### [Aim]
Copy the stretch from the line containing "The image size is (1568, 763)." through the end of the items, swapping "Task" for "Instruction" and keeping everything else the same. Omit the pictures.

### [Extracted entries]

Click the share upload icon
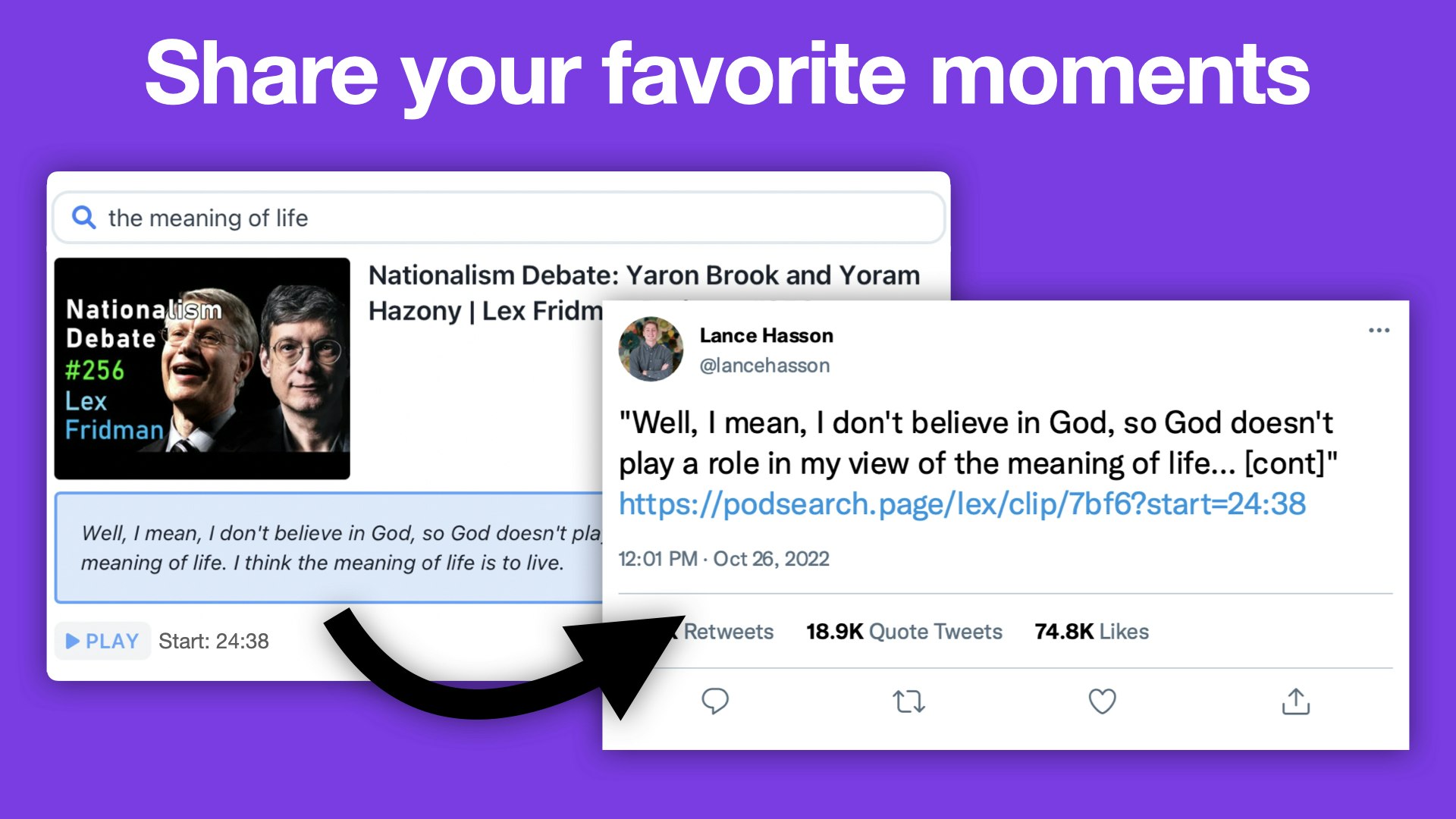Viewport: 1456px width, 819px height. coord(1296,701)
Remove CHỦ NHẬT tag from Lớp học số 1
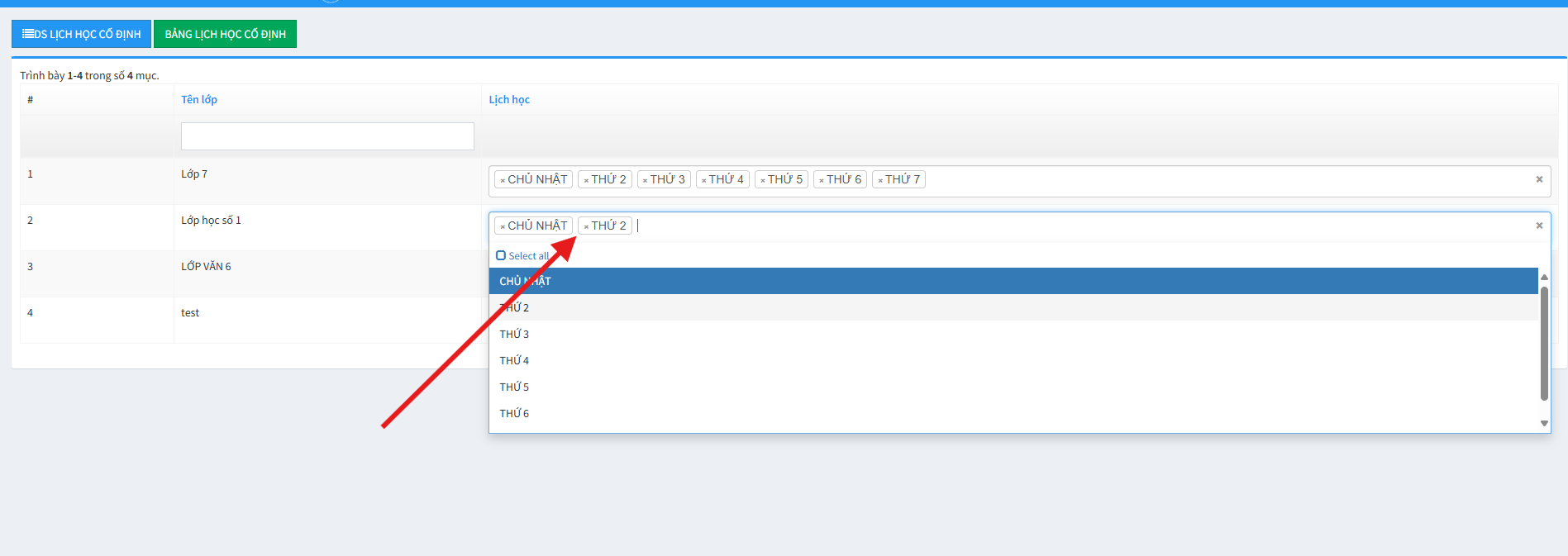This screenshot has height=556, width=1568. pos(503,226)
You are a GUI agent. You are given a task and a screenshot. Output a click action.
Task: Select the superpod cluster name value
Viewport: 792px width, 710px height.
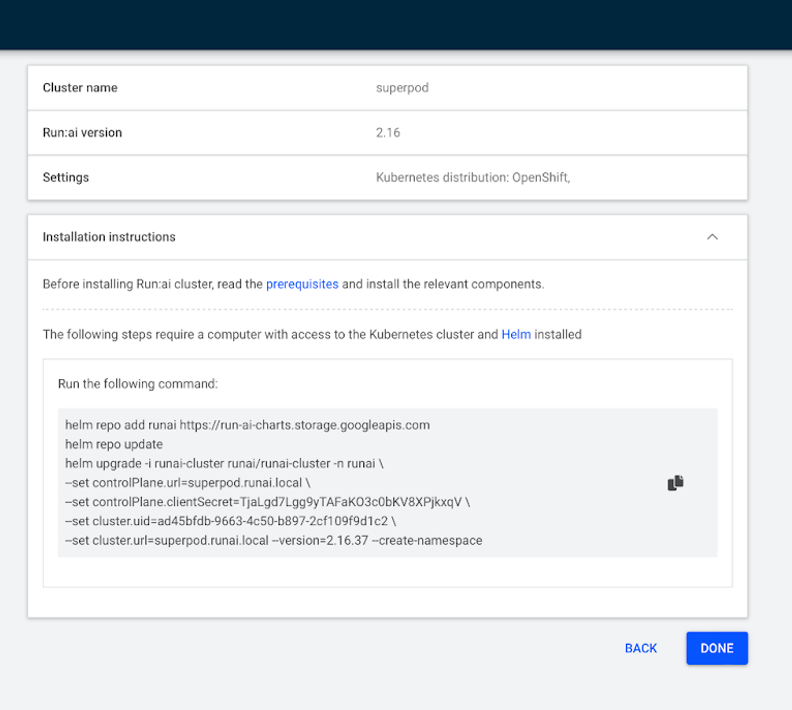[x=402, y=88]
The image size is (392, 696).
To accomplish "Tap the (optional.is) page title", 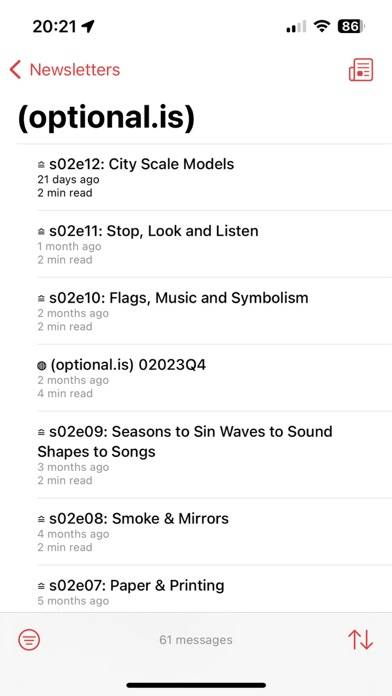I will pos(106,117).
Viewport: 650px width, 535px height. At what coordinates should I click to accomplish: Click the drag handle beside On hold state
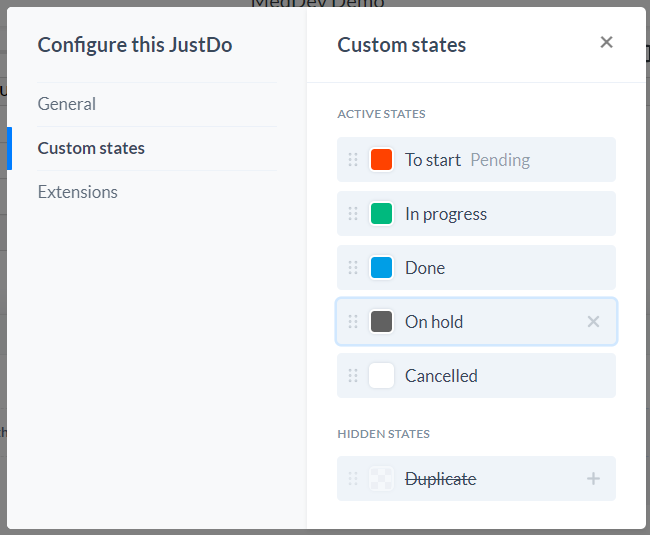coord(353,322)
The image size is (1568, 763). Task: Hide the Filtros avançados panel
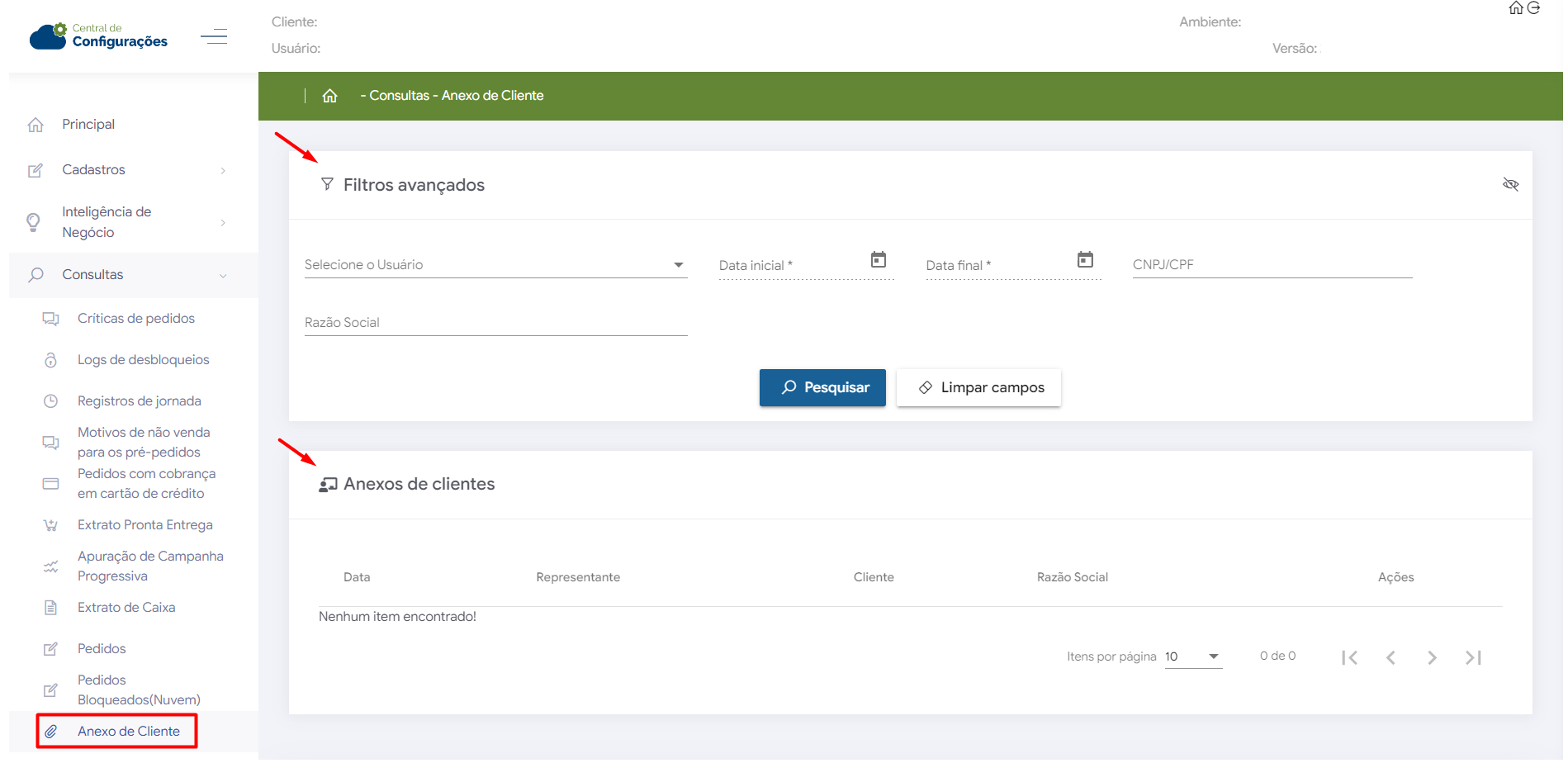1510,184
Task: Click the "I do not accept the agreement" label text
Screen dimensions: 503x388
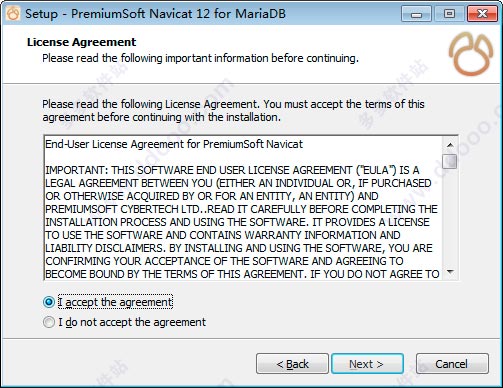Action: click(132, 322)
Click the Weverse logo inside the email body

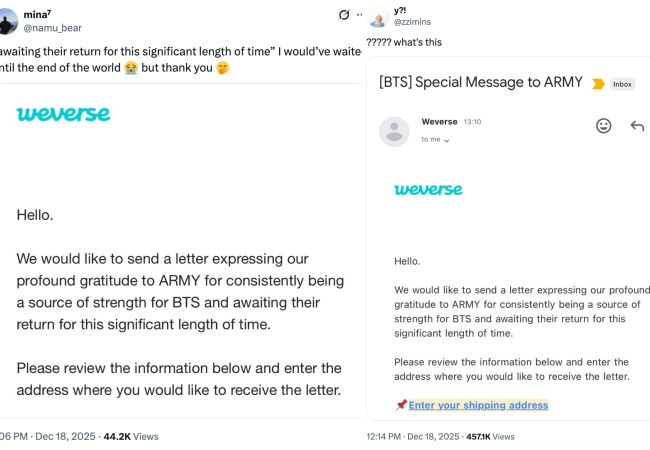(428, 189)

### [Answer]
The image size is (1568, 763). Instruction: Hide the Filtros avançados panel
1510,184
Instruction: Click the "I do not accept the agreement" label text
Screen dimensions: 503x388
Action: click(132, 322)
Click the Weverse logo inside the email body

(428, 189)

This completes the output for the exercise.